CULTURE ATTITUDE TOWARD CHRISTIANS
PART FOUR

Religion: definition: Religion is used in this paper so here is the definition:
  • "a set of beliefs concerning the cause, nature, and purpose of the universe, esp. when considered as the creation of a superhuman agency or agencies, usually involving devotional and ritual observances, and often containing a moral code governing the conduct of human affairs."

God's glory and our responsibility to appreciate that glory are trivialized by our culture.

  • Trivialized by requiring that we change the scale of our thinking and the perspective from which we think about the earth and the events that have taken place here. We are expected to see that praising God is but one of a number of possible responses of the otherwise non-religious, objective events of reality.

  • We are supposed to realize that Biblical history even Jesus himself——is but a tiny element of the history and composition of the universe as a whole. Our religion is just our spin on that tiny part of the universe that happens to fall within our naive range of experience. Salvation in Jesus Christ is but one of a myriad of issues and topics we could choose to pursue. Glorifying God is not viewed as an intelligently engaged or enlightened response to the real world. It is merely a personally meaningful way of ordering our very limited range of perceptions and experiences. So we're told.



Seeing the Bible as something capable of articulating reality is scorningly deemed old world guilibility. This is because, of course, the Bible was generated on the human scale and from within the human frame-of-reference. Its language is restricted to a narrow range of experience from within those dimensions.

As our knowledge and awareness goes beyond these primitive restrictions, we're better able to frame questions and concerns to fit our more comprehensive grasp of reality. We can step back and appreciate the diversity of perspectives from which to view the real world. (In my own denomination, there was an officially sanctioned traveling sideshow designed to teach this very thing. It is so sad to see Calvinists who once worked so hard to give our religion cultural expression now being satisfied in merely giving our culture religious expression).

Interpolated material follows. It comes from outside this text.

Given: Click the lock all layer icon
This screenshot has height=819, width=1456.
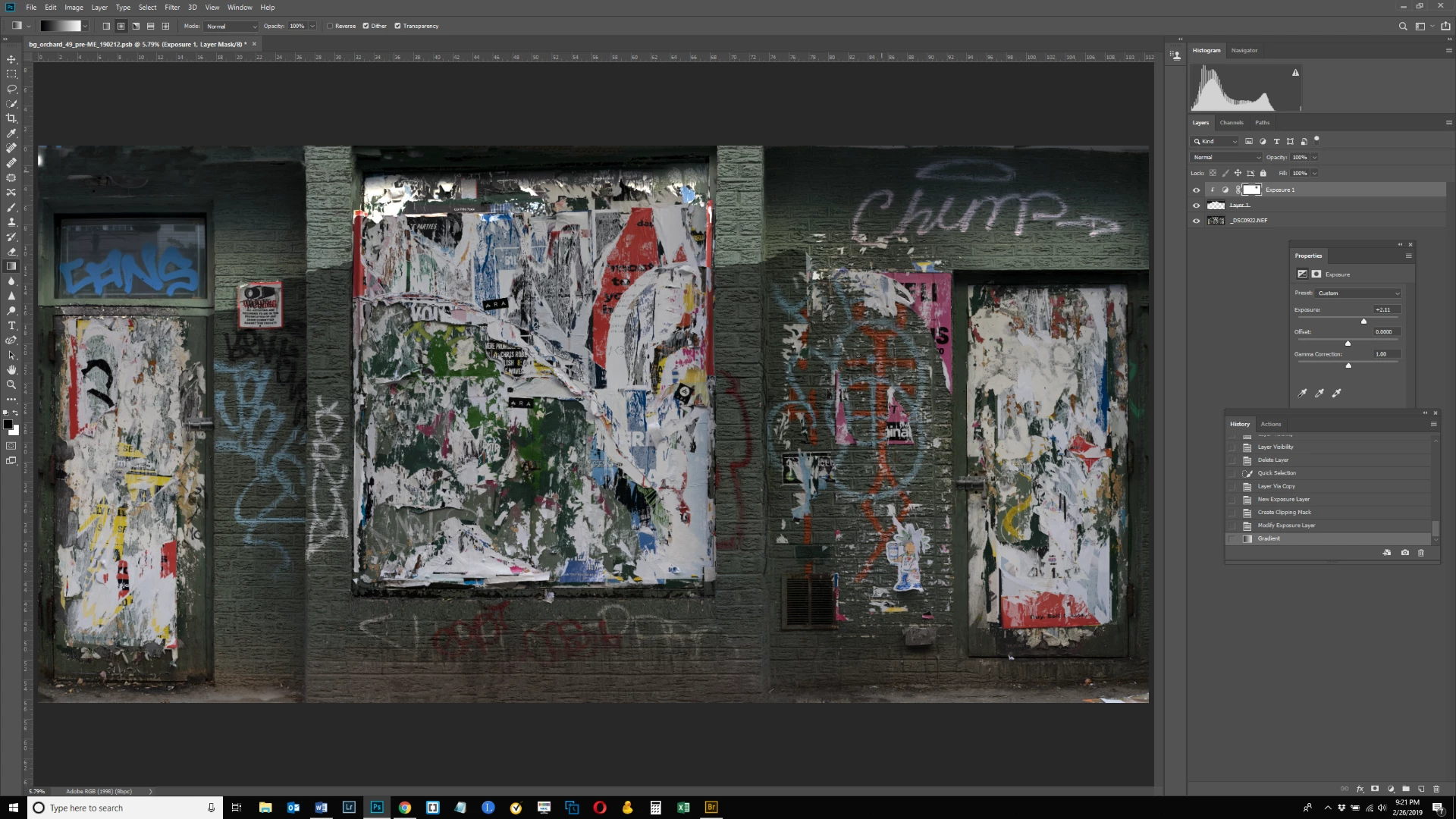Looking at the screenshot, I should pos(1263,173).
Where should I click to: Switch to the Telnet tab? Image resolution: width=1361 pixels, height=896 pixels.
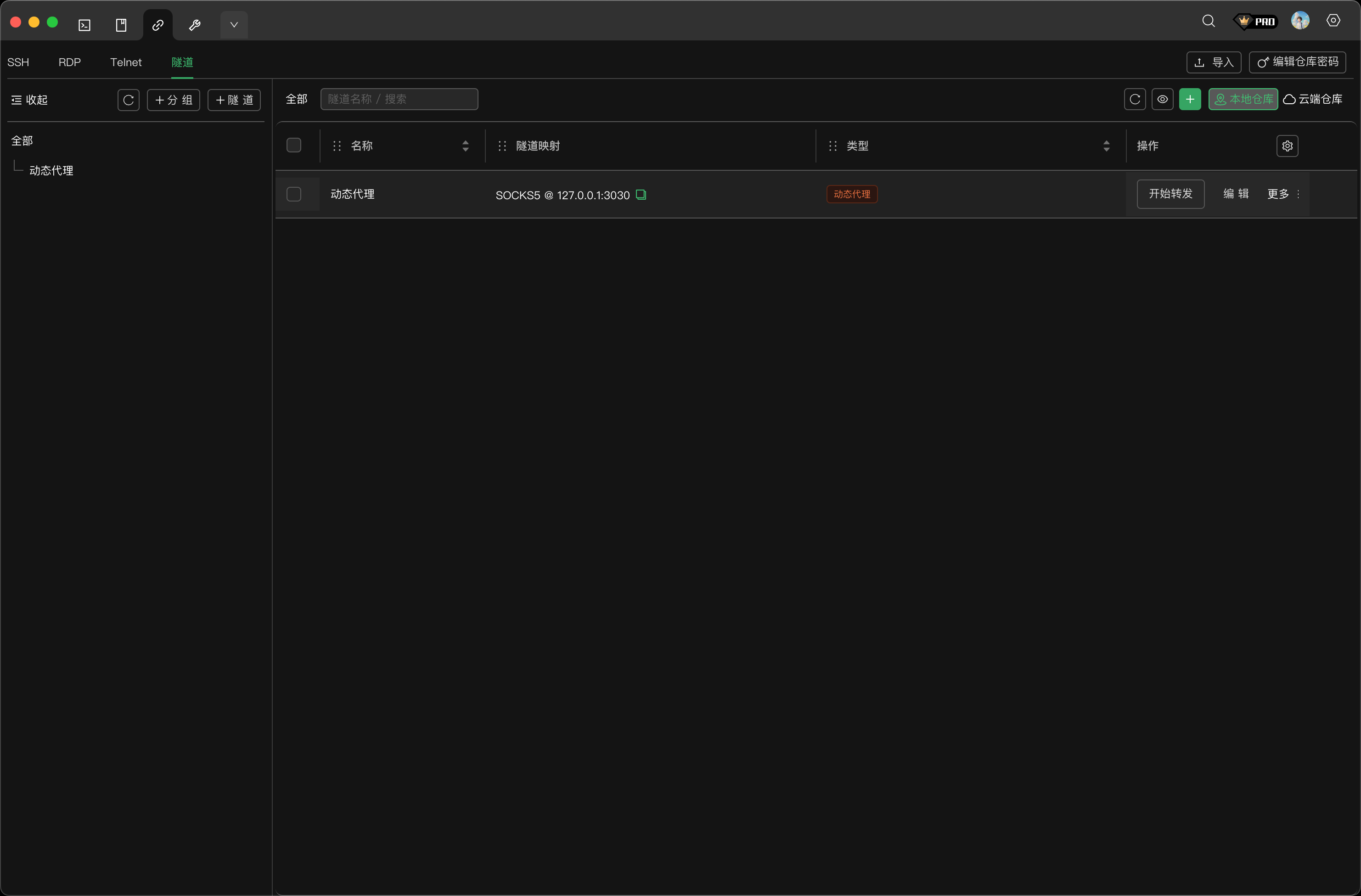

God created this universe to serve his purpose. And he has chosen to speak to us on the human scale and from within the human frame-of-reference. It is here at the center of things that God revealed himself to us in his Son-revealing himself in a fullness and clarity unprecedented in all of the universe, at any possible scale or from within any possible perspective. The earth isn't important because of where it is in the universe. But because this is where Jesus came. The events of the Bible aren't important because of where they fall in the line of history of the universe. But because those events have to do with Jesus.

The best place to begin understanding the real world is with the fear of the Lord and in departing from evil. This is true for both the scientist and the carpet cleaner. What we Christians are about has everything to do with reality. Not just some personally meaningful, fringe realities. But the very heart of reality itself.

You see, Genesis 1 is not a artless conceived account of things. There's no reason why it would have been written differently if it were written today instead of in Moses' time. We should not confuse our assessment of our cultural sophistication with the wisdom of God. And we ought not presume that God had to condescend to the ancients but not to us. As if we have gotten beyond where they were so that we don't need to listen to what Moses says in Genesis 1. We haven't. Maturity isn't measured by cultural technology. For we in western culture are no more grown up than any son of Adam or daughter of Eve has ever been. The 'darkness' of an age is not determined by its religious devotion, but in what it does to either acknowledge or to conceal reality. Reality that was created by God to glorify God.

The fact that God did not choose to send Jesus to the expanse center of the universe, or to reveal Himself only to particle physicists does not make the history of redemption incidental to reality. Nor does it make our interest in the things of God merely an arbitrary choice out of a whole universe of possible interests.

Our religion deals with what the Creator says is important and significant in the universe he made. If we look elsewhere, our grip on reality will be compromised. The Holy Spirit, through Moses, wrote Genesis to introduce us to God, the Maker of the real world. We ought not presume to rise above His condescension to us.